== Selection ==

Panels and presentations will focus on topics including crisis-informed teaching, creative approaches to learning, and more. Most programs last between 75 and 90 minutes and take place at midday, late afternoon, or evening.
It all starts May 25 with the first in a series of Micro Maker events, a 3 p.m. presentation by Ari Melenciano, a creative technologist at Google's Creative Lab and professor at New York University's Interactive Telecommunications Graduate Program.
Future Micro Maker Series installments include sessions with Cornell University Professor Cindy Kao, who founded and directs the Hybrid Body Lab for the development of wearable technology (May 27 at 3 p.m.); University of Tokyo engineering professor Jie Qi, a multidisciplinary designer, inventor, and entrepreneur (June 1 at 3 p.m.); and textile designer, technologist, and researcher Audrey Briot, a specialist on the impact of new technologies on textile preservation (June 8 at 3 p.m.).

===
== Given information ==

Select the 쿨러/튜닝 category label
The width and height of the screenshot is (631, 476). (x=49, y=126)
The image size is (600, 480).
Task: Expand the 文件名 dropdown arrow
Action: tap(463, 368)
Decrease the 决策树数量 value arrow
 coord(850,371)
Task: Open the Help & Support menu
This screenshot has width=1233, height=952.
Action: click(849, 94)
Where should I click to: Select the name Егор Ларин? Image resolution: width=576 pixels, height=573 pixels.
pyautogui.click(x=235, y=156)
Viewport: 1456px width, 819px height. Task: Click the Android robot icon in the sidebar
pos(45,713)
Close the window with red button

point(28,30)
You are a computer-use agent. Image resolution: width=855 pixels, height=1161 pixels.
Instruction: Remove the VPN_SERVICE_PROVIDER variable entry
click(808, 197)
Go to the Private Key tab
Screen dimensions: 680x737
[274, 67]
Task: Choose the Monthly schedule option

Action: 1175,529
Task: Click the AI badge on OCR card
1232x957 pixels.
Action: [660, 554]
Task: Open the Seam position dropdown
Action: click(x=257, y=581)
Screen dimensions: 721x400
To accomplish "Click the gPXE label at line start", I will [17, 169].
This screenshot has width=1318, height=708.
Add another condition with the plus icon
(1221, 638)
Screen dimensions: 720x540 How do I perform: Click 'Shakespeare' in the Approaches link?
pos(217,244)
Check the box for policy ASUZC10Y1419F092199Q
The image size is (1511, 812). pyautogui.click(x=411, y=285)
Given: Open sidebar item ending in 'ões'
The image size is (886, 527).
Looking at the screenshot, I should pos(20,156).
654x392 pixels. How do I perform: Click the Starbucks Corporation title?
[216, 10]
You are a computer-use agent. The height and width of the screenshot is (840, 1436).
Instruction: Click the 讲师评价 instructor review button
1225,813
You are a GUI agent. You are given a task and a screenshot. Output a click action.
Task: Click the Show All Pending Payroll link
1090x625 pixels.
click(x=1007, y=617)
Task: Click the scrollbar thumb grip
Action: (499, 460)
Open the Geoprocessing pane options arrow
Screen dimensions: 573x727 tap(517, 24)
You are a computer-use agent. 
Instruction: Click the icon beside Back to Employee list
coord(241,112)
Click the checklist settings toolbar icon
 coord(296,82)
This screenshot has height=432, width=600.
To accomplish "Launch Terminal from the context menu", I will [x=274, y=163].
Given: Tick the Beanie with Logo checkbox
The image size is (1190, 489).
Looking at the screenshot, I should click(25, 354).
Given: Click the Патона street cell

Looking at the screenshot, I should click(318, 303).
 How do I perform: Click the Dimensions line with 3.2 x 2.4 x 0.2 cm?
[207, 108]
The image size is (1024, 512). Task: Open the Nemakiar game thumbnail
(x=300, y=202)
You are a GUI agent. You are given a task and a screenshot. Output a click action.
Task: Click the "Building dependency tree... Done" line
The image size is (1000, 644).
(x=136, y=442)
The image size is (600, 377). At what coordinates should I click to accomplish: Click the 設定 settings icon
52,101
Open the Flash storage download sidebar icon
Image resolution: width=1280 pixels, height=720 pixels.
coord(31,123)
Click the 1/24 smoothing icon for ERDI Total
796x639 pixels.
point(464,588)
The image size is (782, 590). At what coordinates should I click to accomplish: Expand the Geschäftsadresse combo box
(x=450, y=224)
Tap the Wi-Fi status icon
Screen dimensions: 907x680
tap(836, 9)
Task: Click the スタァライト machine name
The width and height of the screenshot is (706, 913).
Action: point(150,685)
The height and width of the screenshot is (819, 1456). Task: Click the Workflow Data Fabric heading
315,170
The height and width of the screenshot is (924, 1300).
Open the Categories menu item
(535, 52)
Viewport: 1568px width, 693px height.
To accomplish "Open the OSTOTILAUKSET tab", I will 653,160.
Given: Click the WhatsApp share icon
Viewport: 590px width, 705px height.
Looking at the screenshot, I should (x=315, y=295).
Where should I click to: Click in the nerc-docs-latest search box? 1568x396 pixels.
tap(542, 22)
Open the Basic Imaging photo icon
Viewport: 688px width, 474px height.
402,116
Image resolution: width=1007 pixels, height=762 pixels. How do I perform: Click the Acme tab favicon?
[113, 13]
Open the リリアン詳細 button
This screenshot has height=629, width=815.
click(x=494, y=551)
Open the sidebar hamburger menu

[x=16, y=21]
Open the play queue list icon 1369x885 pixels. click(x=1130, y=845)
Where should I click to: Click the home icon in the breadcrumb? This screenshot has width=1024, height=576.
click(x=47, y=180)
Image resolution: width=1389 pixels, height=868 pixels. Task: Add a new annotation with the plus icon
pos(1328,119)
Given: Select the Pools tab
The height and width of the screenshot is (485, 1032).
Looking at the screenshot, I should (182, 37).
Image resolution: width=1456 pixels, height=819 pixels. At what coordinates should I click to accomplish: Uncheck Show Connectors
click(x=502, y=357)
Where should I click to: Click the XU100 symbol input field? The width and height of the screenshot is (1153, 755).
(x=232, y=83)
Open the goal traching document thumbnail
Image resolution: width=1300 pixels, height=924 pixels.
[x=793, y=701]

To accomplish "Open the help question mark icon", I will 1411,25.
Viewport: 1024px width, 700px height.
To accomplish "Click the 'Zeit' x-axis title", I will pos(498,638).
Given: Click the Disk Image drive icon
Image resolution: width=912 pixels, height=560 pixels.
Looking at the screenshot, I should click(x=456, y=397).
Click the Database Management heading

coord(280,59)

===

# Goal 1
Print the event announcement from "It all starts" to "at 3 p.m.).".
# Goal 2
According to the event announcement, when is the session with Cindy Kao?

# Correct result 1
It all starts May 25 with the first in a series of Micro Maker events, a 3 p.m. presentation by Ari Melenciano, a creative technologist at Google's Creative Lab and professor at New York University's Interactive Telecommunications Graduate Program.
Future Micro Maker Series installments include sessions with Cornell University Professor Cindy Kao, who founded and directs the Hybrid Body Lab for the development of wearable technology (May 27 at 3 p.m.); University of Tokyo engineering professor Jie Qi, a multidisciplinary designer, inventor, and entrepreneur (June 1 at 3 p.m.); and textile designer, technologist, and researcher Audrey Briot, a specialist on the impact of new technologies on textile preservation (June 8 at 3 p.m.).

# Correct result 2
May 27 at 3 p.m.